Notice of Privacy Practices

Effective Date: January 1, 2026

Dentistry for Children ("we," "us," or "our") is committed to protecting the privacy of your health information. This Notice describes how we may use and disclose your protected health information (PHI) to carry out treatment, payment, and health care operations, and for other purposes that are permitted or required by law.

Our Responsibilities

We are required by law to:

  • Maintain the privacy of your PHI.
  • Provide you with this Notice of our legal duties and privacy practices.
  • Follow the terms of the Notice that is currently in effect.
  • Notify you if we are unable to agree to a requested restriction.
  • Accommodate reasonable requests you may have to communicate health information by alternative means or at alternative locations.

How We May Use and Disclose Your PHI

The following categories describe the ways we may use and disclose your PHI:

  • Treatment. We may use and disclose your PHI to provide, coordinate, or manage your dental treatment and related services.
  • Payment. We may use and disclose your PHI in connection with obtaining payment for treatment and services we provide to you.
  • Health Care Operations. We may use and disclose your PHI in connection with the general operation of our practice, including quality assurance, staff training, and business management.
  • As Required by Law. We will disclose your PHI when required to do so by federal, state, or local law.

Your Rights

You have the following rights regarding your PHI:

  • Right to Inspect and Copy. You have the right to inspect and copy your PHI that we maintain.
  • Right to Amend. If you believe that information we have about you is incorrect or incomplete, you may request that we amend it.
  • Right to an Accounting of Disclosures.
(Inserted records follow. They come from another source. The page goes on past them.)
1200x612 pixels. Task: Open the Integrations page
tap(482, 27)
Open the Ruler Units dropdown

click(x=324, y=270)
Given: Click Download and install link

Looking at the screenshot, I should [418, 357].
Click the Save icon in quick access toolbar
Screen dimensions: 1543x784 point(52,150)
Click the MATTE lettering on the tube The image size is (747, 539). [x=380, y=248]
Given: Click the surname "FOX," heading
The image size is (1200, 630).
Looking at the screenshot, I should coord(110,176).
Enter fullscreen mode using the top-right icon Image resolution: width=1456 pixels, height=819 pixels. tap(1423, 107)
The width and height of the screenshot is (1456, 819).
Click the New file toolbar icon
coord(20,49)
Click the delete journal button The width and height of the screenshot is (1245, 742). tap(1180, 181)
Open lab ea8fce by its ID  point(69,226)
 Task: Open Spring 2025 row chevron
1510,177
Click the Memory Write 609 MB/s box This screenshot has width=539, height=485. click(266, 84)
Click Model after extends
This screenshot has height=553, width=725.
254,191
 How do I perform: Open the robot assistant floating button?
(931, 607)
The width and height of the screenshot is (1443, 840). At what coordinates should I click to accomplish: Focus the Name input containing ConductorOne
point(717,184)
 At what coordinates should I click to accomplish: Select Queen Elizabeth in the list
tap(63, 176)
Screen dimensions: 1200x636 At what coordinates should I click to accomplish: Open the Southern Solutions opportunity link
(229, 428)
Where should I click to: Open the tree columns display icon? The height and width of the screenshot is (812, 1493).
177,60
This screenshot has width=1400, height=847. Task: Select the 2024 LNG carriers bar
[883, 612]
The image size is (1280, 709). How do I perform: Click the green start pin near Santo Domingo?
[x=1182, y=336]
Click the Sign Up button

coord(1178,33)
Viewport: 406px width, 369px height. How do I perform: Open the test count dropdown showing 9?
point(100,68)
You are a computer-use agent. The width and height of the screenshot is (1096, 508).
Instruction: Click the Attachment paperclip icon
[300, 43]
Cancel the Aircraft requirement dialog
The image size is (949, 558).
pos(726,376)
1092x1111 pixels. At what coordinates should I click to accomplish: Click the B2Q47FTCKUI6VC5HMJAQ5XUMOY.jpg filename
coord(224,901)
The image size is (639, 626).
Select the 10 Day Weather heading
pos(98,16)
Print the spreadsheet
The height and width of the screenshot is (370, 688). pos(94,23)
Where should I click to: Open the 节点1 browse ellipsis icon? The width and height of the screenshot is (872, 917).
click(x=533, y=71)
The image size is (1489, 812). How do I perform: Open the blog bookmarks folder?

You have the right to request a list of disclosures we have made of your PHI.
  • Right to Request Restrictions. You have the right to request restrictions on certain uses and disclosures of your PHI.
  • Right to Request Confidential Communications. You have the right to request that we communicate with you about medical matters in a certain way or at a certain location.
  • Right to a Paper Copy of This Notice. You have the right to a paper copy of this notice at any time.

Changes to This Notice

We reserve the right to change this notice. We reserve the right to make the revised or changed notice effective for PHI we already have about you as well as any information we receive in the future. We will post a copy of the current notice in our office.

Complaints

If you believe your privacy rights have been violated, you may file a complaint with our office or with the Secretary of the Department of Health and Human Services. To file a complaint with our office, contact us at:

Dentistry for Children
1405 SE 164th Ave #203, Vancouver, WA 98683, USA
Email: nick+43434@bowtie.co

You will not be penalized for filing a complaint.